_The data_
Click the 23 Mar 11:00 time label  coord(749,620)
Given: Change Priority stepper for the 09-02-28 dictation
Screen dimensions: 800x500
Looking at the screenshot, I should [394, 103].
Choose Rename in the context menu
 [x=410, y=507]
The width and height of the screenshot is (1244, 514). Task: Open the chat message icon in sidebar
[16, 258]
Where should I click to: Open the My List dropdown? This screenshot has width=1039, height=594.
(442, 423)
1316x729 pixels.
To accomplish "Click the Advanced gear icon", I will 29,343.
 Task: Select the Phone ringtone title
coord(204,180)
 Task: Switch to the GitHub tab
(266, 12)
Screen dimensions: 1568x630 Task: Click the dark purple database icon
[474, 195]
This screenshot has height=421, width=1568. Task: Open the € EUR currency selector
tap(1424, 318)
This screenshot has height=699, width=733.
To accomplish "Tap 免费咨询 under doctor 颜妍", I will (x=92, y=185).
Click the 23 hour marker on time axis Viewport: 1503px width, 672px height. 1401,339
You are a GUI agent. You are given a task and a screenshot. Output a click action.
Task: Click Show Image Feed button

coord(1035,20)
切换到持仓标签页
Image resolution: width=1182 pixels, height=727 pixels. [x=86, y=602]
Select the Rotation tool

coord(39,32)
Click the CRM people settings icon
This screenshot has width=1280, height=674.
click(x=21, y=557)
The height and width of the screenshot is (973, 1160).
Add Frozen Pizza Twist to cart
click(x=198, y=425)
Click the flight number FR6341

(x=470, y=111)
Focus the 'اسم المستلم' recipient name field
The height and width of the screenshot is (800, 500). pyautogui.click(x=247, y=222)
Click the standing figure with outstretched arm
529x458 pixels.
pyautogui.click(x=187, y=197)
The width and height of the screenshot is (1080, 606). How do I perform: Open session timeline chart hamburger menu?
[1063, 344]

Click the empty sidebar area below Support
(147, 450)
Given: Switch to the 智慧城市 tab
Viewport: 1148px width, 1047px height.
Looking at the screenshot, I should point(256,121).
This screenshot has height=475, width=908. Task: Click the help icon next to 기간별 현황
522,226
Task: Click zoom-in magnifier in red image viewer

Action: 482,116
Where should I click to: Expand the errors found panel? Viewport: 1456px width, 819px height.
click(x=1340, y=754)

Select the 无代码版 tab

_Exercise directions_
Count every line of the records that holds "accomplish". State the number, nothing else.

_Output of the task_
2